===== Supplied information =====

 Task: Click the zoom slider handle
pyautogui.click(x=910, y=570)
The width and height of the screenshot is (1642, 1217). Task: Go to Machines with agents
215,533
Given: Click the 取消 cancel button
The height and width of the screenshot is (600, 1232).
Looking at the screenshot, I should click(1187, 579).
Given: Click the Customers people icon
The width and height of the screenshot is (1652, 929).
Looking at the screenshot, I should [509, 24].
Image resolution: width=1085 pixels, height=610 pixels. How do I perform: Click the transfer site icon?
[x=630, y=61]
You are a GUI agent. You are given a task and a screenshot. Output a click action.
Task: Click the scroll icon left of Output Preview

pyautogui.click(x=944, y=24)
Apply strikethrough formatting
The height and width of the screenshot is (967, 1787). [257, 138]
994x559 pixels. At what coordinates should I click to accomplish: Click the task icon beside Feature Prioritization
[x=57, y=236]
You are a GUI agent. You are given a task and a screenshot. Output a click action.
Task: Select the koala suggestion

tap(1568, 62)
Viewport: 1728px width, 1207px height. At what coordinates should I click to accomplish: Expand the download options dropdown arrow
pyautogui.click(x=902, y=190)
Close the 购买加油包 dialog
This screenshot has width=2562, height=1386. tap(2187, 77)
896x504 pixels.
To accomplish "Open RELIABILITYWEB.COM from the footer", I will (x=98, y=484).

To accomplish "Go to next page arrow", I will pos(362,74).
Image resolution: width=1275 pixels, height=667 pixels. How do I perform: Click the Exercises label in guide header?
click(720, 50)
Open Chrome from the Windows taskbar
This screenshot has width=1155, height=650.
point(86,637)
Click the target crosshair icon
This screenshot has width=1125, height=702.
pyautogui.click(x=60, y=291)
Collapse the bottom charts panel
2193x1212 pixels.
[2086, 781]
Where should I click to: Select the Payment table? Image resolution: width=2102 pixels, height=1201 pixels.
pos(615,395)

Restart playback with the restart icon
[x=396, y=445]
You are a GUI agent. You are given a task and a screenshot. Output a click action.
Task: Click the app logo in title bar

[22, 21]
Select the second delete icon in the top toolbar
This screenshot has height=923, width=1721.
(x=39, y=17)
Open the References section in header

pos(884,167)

=====

Each line of the material is to be returned precisely as written.

**Task solution**
 Task: Click the zoom slider handle
pyautogui.click(x=910, y=570)
The width and height of the screenshot is (1642, 1217). Task: Go to Machines with agents
215,533
Given: Click the 取消 cancel button
The height and width of the screenshot is (600, 1232).
Looking at the screenshot, I should click(1187, 579).
Given: Click the Customers people icon
The width and height of the screenshot is (1652, 929).
Looking at the screenshot, I should [509, 24].
Image resolution: width=1085 pixels, height=610 pixels. How do I perform: Click the transfer site icon?
[x=630, y=61]
You are a GUI agent. You are given a task and a screenshot. Output a click action.
Task: Click the scroll icon left of Output Preview

pyautogui.click(x=944, y=24)
Apply strikethrough formatting
The height and width of the screenshot is (967, 1787). [257, 138]
994x559 pixels. At what coordinates should I click to accomplish: Click the task icon beside Feature Prioritization
[x=57, y=236]
You are a GUI agent. You are given a task and a screenshot. Output a click action.
Task: Select the koala suggestion

tap(1568, 62)
Viewport: 1728px width, 1207px height. At what coordinates should I click to accomplish: Expand the download options dropdown arrow
pyautogui.click(x=902, y=190)
Close the 购买加油包 dialog
This screenshot has width=2562, height=1386. tap(2187, 77)
896x504 pixels.
To accomplish "Open RELIABILITYWEB.COM from the footer", I will (x=98, y=484).

To accomplish "Go to next page arrow", I will pos(362,74).
Image resolution: width=1275 pixels, height=667 pixels. How do I perform: Click the Exercises label in guide header?
click(720, 50)
Open Chrome from the Windows taskbar
This screenshot has width=1155, height=650.
point(86,637)
Click the target crosshair icon
This screenshot has width=1125, height=702.
pyautogui.click(x=60, y=291)
Collapse the bottom charts panel
2193x1212 pixels.
[2086, 781]
Where should I click to: Select the Payment table? Image resolution: width=2102 pixels, height=1201 pixels.
pos(615,395)

Restart playback with the restart icon
[x=396, y=445]
You are a GUI agent. You are given a task and a screenshot. Output a click action.
Task: Click the app logo in title bar

[22, 21]
Select the second delete icon in the top toolbar
This screenshot has height=923, width=1721.
(x=39, y=17)
Open the References section in header

pos(884,167)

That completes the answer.